James Correia, secretário da Indústria, Comércio e Mineração
da Bahia afirma que o presidiário e seu amigo José Dirceu encontra-se animado e
disposto com o trabalho na biblioteca da Penitenciária da Papuda. “Ele está
fazendo o que gosta”, disse o secretário. Correia nega que tenha sido um
privilégio o preso ter usado telefone de dentro do presídio, que é proibido.
“Ele é uma das pessoas mais vigiadas na questão de não ter regalias. Em breve
poderá falar ao telefone o dia inteiro, porque estará trabalhando.” Dirceu
aguarda autorização para trabalhar em um escritório de advocacia em Brasília.
José Luis de Oliveira Lima, advogado de Dirceu, negou que
tenha havido a conversa. “O ex-ministro José Dirceu nega enfaticamente que
tenha conversado por telefone celular na semana passada com James Correia,
secretário da Indústria, Comércio e Mineração do governo da Bahia. Meu cliente
afirma também que tampouco recebeu qualquer visita que tenha usado o
telefone celular em sua presença no interior da Papuda, o que violaria as
regras para visitas no presídio, e que estuda tomar medidas judiciais cabíveis
para reparação da verdade no caso”, diz a nota distribuída no início da tarde
de hoje, 17 de janeiro.
A Secretaria de Segurança Pública do Distrito Federal
divulgou esta nota:
NOTA À IMPRENSA
Sobre a matéria publicada hoje
(17/01) no jornal Folha de São Paulo sobre a suposta utilização de celular pelo
apenado da Ação Nº 470, José Dirceu, dentro do Complexo Penitenciário da Papuda, a
Secretaria de Segurança Pública do Distrito Federal esclarece que:
1) Todas as informações veiculadas por
meio da matéria serão alvo de um processo administrativo disciplinar aberto na
manhã de hoje. O resultado da apuração deverá transcorrer ao longo do mês de
janeiro e tem um prazo de até 30 dias para ser concluído.
2) O resultado do processo será
encaminhado à Vara de Execuções Penais (VEP)
O uso de celulares em presídios é comum em praticamente
todas as penitenciárias. Entre chefes de quadrilha então, é indispensável.

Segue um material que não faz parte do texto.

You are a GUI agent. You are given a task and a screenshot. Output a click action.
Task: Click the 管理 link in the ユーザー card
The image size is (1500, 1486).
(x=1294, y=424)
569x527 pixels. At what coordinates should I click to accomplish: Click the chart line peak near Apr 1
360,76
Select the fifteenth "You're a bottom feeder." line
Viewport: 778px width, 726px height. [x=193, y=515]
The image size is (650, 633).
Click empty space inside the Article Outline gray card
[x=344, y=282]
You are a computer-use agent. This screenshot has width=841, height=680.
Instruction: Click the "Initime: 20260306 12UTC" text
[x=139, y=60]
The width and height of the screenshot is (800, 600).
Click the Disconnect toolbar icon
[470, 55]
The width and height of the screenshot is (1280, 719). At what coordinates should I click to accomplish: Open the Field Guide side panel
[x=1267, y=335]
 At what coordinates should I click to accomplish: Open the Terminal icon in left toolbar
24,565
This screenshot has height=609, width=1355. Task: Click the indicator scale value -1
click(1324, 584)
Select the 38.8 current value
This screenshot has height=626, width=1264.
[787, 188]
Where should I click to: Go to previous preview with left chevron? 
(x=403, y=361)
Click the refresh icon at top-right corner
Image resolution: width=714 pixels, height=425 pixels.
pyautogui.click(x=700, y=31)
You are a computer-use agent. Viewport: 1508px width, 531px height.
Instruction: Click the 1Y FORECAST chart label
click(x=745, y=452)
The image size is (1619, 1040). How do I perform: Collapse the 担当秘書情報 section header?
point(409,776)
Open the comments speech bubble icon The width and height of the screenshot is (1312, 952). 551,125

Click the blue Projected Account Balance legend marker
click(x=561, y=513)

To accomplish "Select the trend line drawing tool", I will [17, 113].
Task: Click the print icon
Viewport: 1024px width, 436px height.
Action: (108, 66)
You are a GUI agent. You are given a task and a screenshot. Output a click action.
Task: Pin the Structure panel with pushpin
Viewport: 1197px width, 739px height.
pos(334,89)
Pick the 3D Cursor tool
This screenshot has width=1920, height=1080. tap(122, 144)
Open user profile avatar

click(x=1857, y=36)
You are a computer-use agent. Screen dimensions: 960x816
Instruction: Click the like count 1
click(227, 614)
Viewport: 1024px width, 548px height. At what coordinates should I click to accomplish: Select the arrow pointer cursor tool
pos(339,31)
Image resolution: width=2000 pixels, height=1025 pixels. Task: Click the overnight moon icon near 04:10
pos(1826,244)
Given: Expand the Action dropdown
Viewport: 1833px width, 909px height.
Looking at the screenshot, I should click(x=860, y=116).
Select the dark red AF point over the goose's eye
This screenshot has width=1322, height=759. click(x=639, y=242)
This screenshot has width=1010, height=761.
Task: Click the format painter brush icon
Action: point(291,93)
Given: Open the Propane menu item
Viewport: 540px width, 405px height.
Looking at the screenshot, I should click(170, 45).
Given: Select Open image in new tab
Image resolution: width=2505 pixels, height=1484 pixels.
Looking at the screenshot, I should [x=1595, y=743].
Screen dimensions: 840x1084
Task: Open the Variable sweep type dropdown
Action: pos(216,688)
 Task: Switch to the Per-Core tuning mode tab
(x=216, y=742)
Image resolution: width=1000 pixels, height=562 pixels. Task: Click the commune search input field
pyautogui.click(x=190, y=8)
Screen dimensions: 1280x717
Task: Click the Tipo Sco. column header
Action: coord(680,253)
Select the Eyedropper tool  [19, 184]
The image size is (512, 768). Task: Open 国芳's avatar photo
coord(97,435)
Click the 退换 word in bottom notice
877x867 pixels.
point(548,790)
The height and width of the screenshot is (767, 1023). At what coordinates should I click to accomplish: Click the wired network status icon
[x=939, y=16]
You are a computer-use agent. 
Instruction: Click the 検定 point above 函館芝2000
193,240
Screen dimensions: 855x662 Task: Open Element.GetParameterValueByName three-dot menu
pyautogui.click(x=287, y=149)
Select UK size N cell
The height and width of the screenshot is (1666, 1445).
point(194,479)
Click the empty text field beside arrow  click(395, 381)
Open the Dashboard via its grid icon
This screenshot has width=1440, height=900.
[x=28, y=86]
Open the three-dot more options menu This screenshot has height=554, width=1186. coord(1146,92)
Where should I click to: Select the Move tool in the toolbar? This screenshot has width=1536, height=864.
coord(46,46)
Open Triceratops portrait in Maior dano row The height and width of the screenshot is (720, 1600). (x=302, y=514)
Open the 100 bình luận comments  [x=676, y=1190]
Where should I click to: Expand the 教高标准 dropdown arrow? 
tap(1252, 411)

Claro que quando o condenado se diz inocente e conta com o apoio e confiança de
muitos, não pode agir como um bandido confesso, não pode admitir sequer a
quebra de uma norma prisional há tempos burlada pelos demais colegas da nova
moradia.
Claro que tudo será apurado. A surpresa será a comprovação
de que não houve uso de celular, mas sim de um telefone fixo, da mesa da
administração do presídio, o que acarretaria na condenação do jornal por
calúnia e difamação do honrado presidiário.